+++ DATA FOR REVIEW

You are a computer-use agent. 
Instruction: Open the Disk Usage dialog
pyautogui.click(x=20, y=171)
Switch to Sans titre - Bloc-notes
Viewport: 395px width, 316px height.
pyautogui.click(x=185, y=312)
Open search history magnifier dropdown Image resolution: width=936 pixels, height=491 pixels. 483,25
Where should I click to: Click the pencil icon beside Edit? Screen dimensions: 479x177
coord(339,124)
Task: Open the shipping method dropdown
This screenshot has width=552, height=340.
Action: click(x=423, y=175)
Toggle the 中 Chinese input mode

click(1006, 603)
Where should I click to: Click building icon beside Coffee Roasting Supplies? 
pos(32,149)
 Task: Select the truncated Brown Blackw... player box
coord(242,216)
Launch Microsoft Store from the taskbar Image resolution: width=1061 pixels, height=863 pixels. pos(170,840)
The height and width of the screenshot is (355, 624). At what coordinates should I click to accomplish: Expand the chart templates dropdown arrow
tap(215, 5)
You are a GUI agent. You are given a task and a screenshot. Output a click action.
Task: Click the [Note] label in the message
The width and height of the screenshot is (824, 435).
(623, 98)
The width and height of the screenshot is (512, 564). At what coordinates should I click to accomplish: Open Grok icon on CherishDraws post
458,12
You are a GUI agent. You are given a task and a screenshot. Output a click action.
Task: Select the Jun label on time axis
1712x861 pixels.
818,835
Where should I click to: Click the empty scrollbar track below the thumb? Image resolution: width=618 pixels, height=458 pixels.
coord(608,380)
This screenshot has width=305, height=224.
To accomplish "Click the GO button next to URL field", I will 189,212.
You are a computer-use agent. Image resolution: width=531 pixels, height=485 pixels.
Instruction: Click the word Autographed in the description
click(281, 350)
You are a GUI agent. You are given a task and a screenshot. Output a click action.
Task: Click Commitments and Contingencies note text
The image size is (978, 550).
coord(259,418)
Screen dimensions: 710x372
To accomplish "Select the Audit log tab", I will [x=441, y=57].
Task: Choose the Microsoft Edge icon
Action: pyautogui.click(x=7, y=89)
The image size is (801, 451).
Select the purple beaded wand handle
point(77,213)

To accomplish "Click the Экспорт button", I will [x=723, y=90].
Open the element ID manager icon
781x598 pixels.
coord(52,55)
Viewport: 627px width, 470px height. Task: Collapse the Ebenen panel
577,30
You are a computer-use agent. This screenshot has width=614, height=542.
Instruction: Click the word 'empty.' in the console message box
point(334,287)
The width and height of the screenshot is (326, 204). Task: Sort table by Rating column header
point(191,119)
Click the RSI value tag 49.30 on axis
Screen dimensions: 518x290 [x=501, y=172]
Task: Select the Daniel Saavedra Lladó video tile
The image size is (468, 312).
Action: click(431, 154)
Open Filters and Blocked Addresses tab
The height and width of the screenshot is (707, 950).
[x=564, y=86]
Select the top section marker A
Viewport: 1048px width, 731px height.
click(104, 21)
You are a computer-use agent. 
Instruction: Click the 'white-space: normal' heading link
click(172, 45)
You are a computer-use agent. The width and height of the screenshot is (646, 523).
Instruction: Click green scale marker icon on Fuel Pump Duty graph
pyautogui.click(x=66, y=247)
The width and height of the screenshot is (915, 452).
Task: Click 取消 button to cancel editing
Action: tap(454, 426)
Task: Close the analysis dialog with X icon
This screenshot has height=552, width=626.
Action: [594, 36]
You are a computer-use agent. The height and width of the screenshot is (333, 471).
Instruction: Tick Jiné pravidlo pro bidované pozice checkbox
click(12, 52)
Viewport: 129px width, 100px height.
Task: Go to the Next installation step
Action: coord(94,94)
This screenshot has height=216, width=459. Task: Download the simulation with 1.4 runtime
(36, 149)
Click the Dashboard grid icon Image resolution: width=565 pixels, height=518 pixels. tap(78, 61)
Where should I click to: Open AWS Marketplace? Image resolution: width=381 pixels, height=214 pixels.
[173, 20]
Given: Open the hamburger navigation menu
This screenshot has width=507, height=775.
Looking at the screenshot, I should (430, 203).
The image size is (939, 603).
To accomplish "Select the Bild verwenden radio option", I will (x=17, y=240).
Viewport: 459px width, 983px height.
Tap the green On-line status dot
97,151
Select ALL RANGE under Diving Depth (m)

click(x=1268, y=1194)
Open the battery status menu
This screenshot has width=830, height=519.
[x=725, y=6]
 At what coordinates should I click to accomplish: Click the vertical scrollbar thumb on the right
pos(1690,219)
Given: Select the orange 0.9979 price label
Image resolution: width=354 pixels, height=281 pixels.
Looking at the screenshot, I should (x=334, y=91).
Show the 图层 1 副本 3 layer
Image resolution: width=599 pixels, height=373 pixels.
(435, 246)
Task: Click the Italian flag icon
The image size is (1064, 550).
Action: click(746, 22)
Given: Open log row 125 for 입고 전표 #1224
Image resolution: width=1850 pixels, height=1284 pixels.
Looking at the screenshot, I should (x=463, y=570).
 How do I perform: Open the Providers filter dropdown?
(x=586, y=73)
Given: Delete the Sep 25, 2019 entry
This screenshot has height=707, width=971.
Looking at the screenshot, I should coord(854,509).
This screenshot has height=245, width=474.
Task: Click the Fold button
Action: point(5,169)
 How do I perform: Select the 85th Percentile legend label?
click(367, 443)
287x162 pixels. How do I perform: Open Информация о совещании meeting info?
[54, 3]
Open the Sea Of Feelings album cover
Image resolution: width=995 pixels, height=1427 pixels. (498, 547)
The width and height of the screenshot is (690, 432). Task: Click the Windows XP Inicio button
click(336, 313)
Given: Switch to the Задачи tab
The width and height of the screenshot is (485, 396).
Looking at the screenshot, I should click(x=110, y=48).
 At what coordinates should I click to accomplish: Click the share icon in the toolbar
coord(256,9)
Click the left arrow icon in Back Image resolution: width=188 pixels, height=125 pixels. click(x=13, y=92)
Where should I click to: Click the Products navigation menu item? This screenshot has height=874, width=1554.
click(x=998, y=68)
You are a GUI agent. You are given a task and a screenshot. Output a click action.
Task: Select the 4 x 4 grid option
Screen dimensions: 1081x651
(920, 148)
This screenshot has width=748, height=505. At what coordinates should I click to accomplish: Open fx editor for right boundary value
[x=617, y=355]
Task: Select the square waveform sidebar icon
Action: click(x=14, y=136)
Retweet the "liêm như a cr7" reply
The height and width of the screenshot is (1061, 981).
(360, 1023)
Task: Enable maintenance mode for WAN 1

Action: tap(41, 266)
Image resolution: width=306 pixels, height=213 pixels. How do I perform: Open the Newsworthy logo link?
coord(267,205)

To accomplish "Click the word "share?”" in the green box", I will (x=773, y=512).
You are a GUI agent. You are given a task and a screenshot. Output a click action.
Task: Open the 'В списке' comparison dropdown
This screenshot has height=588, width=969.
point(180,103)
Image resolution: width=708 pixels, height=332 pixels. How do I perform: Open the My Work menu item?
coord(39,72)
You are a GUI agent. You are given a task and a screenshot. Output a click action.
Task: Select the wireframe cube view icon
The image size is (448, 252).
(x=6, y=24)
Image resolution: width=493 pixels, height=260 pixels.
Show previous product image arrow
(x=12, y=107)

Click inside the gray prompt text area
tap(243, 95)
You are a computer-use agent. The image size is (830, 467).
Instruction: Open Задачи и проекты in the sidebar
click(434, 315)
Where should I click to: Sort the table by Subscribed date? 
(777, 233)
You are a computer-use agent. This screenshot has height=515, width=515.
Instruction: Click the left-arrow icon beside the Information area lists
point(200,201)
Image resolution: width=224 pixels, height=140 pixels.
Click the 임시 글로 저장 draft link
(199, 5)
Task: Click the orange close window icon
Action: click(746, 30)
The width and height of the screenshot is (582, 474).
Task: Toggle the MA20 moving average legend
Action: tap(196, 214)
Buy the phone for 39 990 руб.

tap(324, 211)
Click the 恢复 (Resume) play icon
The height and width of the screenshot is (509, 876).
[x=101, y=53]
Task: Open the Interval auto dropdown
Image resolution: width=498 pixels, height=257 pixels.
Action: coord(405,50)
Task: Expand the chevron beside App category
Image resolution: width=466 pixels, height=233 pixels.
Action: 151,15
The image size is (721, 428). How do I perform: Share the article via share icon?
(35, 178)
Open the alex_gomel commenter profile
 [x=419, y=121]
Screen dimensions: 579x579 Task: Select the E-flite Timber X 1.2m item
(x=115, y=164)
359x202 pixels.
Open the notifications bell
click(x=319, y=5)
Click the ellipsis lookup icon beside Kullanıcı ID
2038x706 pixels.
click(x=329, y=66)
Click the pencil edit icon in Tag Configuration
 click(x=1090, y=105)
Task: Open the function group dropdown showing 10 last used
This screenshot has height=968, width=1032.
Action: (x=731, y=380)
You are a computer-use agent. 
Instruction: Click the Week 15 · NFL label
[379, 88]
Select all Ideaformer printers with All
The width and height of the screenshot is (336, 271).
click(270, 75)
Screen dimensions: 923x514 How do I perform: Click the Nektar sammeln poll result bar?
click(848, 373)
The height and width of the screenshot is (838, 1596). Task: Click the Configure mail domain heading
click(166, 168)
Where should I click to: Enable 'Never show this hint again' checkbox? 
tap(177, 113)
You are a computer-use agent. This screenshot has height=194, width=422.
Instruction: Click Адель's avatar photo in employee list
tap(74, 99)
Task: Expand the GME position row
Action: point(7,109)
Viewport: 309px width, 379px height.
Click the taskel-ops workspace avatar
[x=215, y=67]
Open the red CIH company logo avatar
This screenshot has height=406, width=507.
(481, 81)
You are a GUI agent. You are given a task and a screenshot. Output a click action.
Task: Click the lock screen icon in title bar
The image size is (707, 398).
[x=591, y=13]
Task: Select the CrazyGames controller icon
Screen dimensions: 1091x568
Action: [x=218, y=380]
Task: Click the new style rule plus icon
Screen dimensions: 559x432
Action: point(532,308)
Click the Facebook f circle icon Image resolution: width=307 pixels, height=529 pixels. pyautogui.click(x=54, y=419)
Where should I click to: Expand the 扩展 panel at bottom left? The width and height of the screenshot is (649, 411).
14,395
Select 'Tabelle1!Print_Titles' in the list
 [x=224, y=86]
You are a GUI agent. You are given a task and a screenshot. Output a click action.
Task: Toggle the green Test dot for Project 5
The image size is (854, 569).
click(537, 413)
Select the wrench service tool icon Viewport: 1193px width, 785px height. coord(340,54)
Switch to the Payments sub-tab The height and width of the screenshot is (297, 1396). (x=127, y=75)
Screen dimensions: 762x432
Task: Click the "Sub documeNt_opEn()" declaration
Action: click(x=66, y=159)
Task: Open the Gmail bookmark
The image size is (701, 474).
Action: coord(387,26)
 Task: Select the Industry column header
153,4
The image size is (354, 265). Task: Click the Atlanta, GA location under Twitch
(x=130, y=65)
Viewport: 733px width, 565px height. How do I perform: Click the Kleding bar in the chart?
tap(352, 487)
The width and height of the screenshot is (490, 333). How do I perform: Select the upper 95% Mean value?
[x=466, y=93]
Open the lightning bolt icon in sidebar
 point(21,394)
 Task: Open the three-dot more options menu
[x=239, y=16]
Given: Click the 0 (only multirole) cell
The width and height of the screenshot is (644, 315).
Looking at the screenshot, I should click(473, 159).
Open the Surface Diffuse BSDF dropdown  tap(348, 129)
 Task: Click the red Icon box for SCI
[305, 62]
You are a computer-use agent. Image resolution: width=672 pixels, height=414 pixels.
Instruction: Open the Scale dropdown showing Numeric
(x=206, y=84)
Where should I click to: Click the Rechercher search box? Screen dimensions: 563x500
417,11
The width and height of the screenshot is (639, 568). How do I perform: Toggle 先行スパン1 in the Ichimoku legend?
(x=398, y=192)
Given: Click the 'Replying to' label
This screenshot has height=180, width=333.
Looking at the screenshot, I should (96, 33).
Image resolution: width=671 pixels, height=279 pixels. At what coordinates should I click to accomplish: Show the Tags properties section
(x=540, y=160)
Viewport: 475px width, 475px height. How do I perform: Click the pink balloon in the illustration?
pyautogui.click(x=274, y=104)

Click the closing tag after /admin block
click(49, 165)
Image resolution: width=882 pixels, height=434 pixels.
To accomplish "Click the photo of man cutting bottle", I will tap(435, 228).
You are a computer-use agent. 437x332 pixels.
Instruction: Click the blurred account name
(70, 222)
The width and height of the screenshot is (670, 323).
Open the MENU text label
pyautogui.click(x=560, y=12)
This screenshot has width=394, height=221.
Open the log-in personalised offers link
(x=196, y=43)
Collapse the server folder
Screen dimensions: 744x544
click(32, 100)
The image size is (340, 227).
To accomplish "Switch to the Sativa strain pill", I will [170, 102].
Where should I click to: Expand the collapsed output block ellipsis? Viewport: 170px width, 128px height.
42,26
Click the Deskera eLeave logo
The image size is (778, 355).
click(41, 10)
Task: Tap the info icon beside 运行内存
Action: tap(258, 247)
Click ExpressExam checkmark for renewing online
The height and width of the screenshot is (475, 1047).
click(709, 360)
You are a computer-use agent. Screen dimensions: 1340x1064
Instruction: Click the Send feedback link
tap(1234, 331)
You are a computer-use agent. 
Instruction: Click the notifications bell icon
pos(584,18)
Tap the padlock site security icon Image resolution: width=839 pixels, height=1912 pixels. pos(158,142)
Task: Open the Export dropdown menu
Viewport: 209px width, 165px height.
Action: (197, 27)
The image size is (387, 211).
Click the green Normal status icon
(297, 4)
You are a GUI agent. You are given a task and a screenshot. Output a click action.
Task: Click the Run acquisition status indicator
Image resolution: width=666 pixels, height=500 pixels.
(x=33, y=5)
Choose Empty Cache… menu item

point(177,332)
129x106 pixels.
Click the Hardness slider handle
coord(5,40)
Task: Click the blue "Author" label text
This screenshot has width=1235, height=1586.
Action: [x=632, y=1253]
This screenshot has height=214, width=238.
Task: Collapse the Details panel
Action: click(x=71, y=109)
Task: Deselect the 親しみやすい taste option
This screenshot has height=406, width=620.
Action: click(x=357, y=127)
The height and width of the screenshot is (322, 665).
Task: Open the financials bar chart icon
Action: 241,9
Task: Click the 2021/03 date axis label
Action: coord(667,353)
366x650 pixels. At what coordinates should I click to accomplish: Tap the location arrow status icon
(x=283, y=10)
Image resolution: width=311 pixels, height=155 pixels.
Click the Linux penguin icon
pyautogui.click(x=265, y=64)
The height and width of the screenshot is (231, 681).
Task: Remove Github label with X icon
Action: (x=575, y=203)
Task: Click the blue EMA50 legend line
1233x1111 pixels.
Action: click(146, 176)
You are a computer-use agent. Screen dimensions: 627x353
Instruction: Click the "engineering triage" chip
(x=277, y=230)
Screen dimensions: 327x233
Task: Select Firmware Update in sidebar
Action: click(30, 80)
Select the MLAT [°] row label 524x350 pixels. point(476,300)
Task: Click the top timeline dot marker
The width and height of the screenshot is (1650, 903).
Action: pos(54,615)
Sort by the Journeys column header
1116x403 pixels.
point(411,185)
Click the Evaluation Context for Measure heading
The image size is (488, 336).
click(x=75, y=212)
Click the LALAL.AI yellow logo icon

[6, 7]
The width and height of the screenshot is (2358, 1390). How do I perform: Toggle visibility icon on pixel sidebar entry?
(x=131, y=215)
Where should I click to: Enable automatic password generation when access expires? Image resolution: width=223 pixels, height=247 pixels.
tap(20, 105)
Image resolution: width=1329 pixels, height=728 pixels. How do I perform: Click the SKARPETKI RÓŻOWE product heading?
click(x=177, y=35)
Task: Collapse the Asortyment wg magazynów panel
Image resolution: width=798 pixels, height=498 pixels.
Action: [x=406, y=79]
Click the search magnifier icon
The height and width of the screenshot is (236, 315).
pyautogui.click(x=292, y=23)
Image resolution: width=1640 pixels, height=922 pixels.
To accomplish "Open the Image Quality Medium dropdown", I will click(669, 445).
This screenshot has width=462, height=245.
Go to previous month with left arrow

++++++

[EXERCISE REQUIREMENTS] Which lines above contain the word "blue"? Copy all of them.

[WRITTEN RESPONSE]
Task: Click the blue "Author" label text
Task: Click the blue EMA50 legend line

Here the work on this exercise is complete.